§ 本文:
★ ★ ★ ★

預金者は,預金は自分のもので,いつでも利用可能だと思っています.同じように,銀行もまた,預金は自分たちが使っていいものだと考えるので,ローンに貸し出したり,投資に回したりします.


さて,同じ1つの実在する預金が,2度使われるわけです.さらにその一部が銀行預金になって,,,と繰り返されるうちに,現金の数倍の預金が生じます.この預金は事実上の通貨なので,銀行信用=交換媒体と呼ばれます.


日本の銀行預金の準備金は4%ですから,預金の25倍の銀行信用がローンその他になって,流通している,あるいは可能なわけです.


銀行信用は政府の緩い規制しか受けていないので,景気が良い時はほとんど自由に振り出せます.結果,本来は不可能であった,あるいは採算がとれるはずのない投資が開始されて,ますます景気は加熱します.

しかし,こうした経済の歪みは早晩インフレとなって,爆発します.結局投資は回収できなくなり,経済危機が発生して,取り付け騒ぎ,銀行・証券の破綻が起こり,不況に突入します.


つまりオーストリア学派の理論では,信用拡大を銀行に許すことで,必然的に経済に好不況の波=経済循環が発生します.これをなくすには,銀行の部分準備を許さないことにすれば良いのです.すると緩んだゴムひものような信用拡大=通貨膨張が不可能になり,循環はなくなります.

★ ★ ★ ★

§ データ:
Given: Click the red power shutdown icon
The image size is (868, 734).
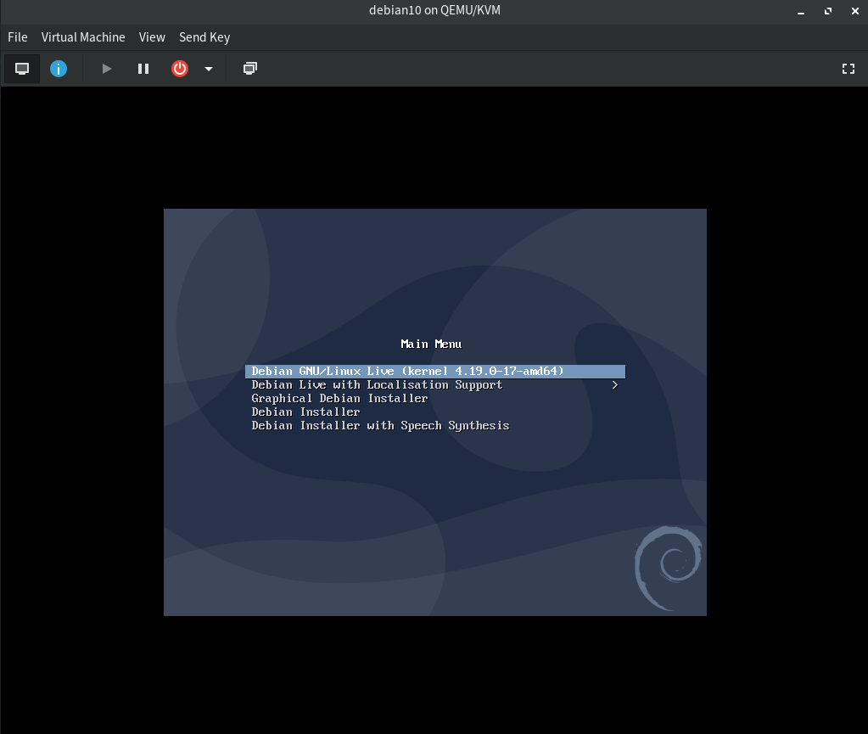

★ ★ ★ ★

§ 課題 A: 銀行信用を扱った本文のうち「しかし,こうした経済の歪みは」で始まる段落から、歪みの結果として起こると書かれている事態をすべて、出てくる順に挙げてください。
§ 課題 B: 銀行信用と経済循環についての本文を、最後の文の後から書き継いでください。

§ 解答 A:
インフレ
投資が回収できなくなること
経済危機
取り付け騒ぎ
銀行・証券の破綻
不況

§ 解答 B:
アカデミックなマクロ経済学では,好不況の原因はナゾのままに残されており,例えばReal Business Cycleではなんらかの生産性ショック,貨幣的なショック,その他が仮定されますが,果たしてそれが計測されたことはないし,そもそも誰もが納得するようなショックは見当たりません.まあ,ある種の不可知論でしょうか,,,


あるいはまたニューケインジアンであれば,多重均衡理論などを使って,あるいは黒点均衡モデルを使って,なんらかの予測の重なりのために(← なんか響きが量子もつれみたいですが,,,)有効需要が低い状態が出現するのだと言います.これもまた,その予測ってところで何なの?? という疑問は残ります.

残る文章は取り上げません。